- Exercise goal -
In the entries that follow, which lines hold the string "agent"? List them.

- Data to use -
_____
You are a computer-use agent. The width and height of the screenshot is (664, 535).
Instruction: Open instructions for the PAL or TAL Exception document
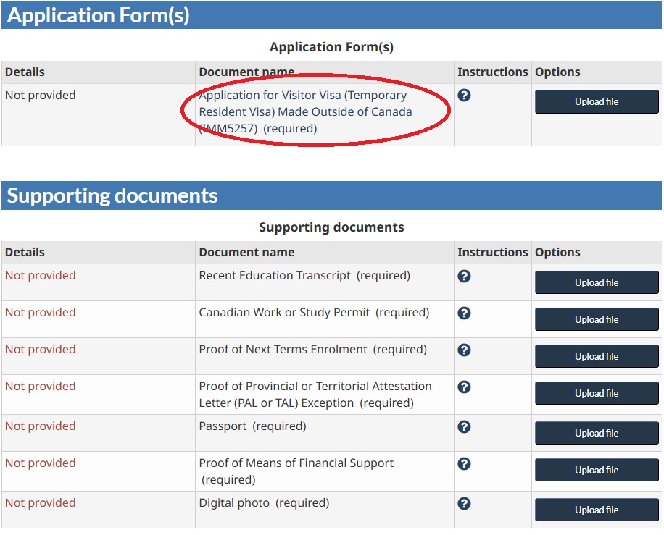click(464, 387)
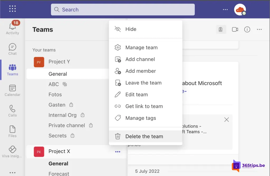Select Manage team from context menu
Viewport: 270px width, 176px height.
[x=141, y=48]
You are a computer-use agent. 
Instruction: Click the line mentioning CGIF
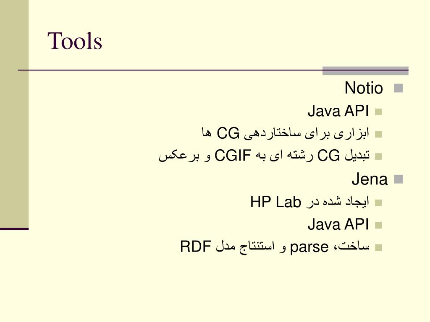coord(264,156)
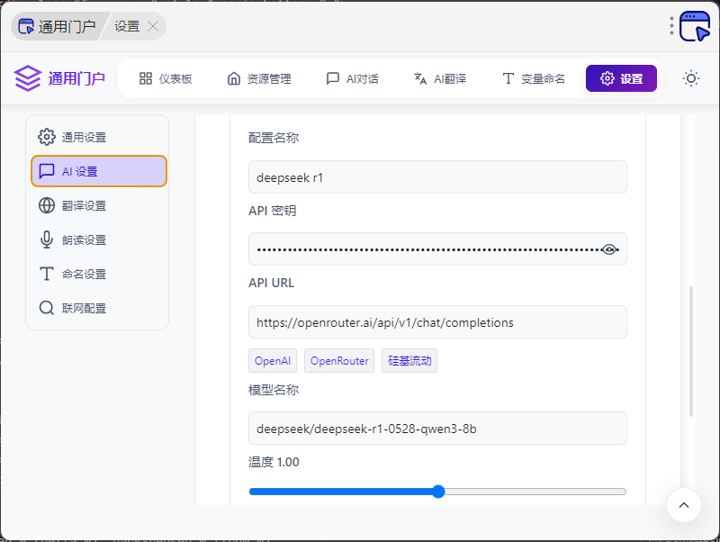Apply the OpenAI URL preset
720x542 pixels.
pyautogui.click(x=273, y=361)
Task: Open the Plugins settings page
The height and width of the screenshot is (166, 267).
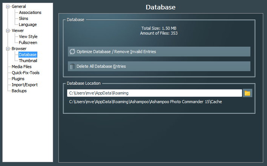Action: [18, 79]
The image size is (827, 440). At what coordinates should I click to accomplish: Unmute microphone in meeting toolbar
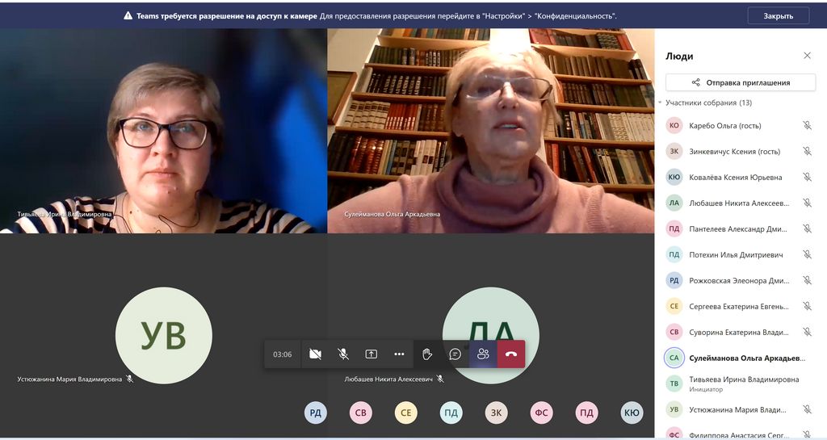(343, 354)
_____
- Written response -
You are a computer-use agent. The width and height of the screenshot is (664, 535).
You are a computer-use agent. 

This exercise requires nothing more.